= IBM 7302 =

Computer storage unit

The IBM 7302 Core Storage unit was designed in 1957–1958 for the IBM 7030 (Stretch). The IBM 7030 could use from one to sixteen IBM 7302s (typically six); either individually or in interleaved groups of two or four. The IBM 7090 also used one IBM 7302. The IBM 7094 used one IBM 7302A. The IBM 7094 II used one IBM 7302, but it was a new model unique to the IBM 7094 II. The IBM 7080 also used one decimal model IBM 7302 with a different core stack than used in the binary models.

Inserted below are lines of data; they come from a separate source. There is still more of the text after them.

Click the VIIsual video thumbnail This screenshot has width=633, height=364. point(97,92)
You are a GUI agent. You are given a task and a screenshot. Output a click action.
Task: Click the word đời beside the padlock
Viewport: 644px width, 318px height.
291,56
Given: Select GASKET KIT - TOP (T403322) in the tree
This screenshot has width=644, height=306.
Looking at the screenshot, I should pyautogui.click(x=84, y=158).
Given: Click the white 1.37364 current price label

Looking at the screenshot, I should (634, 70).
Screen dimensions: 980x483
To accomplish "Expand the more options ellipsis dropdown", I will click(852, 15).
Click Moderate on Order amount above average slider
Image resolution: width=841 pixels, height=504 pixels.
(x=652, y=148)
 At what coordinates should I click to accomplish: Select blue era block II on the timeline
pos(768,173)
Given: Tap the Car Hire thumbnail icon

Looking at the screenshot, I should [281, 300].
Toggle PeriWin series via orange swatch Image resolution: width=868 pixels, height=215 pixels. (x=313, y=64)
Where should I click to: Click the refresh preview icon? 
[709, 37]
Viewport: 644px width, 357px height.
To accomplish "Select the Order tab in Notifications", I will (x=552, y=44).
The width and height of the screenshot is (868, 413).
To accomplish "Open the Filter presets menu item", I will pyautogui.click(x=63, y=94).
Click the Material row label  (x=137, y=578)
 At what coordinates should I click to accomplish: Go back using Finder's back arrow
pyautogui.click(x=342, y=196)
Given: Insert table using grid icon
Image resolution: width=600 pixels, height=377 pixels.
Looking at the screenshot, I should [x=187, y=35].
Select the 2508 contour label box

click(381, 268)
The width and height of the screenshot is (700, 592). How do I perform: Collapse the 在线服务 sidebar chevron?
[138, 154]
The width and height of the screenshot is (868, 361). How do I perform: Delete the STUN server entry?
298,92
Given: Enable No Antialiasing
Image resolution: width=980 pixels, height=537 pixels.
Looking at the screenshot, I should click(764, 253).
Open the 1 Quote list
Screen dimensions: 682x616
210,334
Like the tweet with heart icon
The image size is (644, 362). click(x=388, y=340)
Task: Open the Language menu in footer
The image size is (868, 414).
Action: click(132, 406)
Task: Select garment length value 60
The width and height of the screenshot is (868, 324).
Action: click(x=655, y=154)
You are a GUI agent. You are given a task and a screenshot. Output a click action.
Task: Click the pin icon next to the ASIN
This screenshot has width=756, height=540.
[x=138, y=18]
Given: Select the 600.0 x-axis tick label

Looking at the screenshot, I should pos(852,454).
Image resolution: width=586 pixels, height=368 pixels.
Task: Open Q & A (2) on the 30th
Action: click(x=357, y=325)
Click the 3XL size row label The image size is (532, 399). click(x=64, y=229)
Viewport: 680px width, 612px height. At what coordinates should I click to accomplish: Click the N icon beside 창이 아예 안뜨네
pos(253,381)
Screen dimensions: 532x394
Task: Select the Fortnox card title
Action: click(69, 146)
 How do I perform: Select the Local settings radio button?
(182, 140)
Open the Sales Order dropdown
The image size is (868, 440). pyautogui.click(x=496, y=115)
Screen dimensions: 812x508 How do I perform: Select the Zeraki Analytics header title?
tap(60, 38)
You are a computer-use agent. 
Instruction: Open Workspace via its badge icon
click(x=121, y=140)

The core memory in the IBM 7302 was heated/cooled to stabilize its operating characteristics. Early units immersed the core stack in heated/cooled oil. Later units, called the IBM 7302A, blew heated/cooled air through the core stack. The use of smaller cores in the IBM 7302A allowed the cycle time to be reduced to 2.0μs for the IBM 7094. The use of even smaller cores in the IBM 7302 Model 3 allowed the cycle time to be reduced to 1.4μs for the IBM 7094 II.

==Binary models==
- 16,384 - 72-bit words w/ 2.18μs cycle time (IBM 7302A 2.0μs cycle time)
  - The IBM 7030 used this as 16,384 - 64-bit words and an 8-bit ECC. Interleaving of units could reduce effective cycle time to 1.09μs (two unit groups) or 0.545μs (four unit groups).
  - The IBM 7090 used this as 32,768 - 36-bit words.
  - The IBM 7094 used this as 32,768 - 36-bit words. Instructions were fetched in 72-bit word pairs, reducing effective instruction fetch time to 1.0μs.
- 8,192 - 72-bit words w/ 2.18μs cycle time
  - The IBM 7030 used this as 8,192 - 64-bit words and an 8-bit ECC. Interleaving of units could reduce effective cycle time to 1.09μs (two unit groups) or 0.545μs (four unit groups).
- 32,768 - 36-bit words w/ 1.4μs cycle time and Even/Odd word overlapped access.
  - The IBM 7094 II used this as 32,768 - 36-bit words. Because the Even 36-bit word and Odd 36-bit word were independent in this model their accesses could overlap, which could reduce effective cycle time to 0.7μs.

==Decimal models==
- 160,000 - 7-bit characters w/ 2.18μs cycle time
  - The IBM 7080 used this as 160,000 - 7-bit characters; CBA8421.
- 80,000 - 7-bit characters w/ 2.18μs cycle time
  - The IBM 7080 used this as 80,000 - 7-bit characters; CBA8421.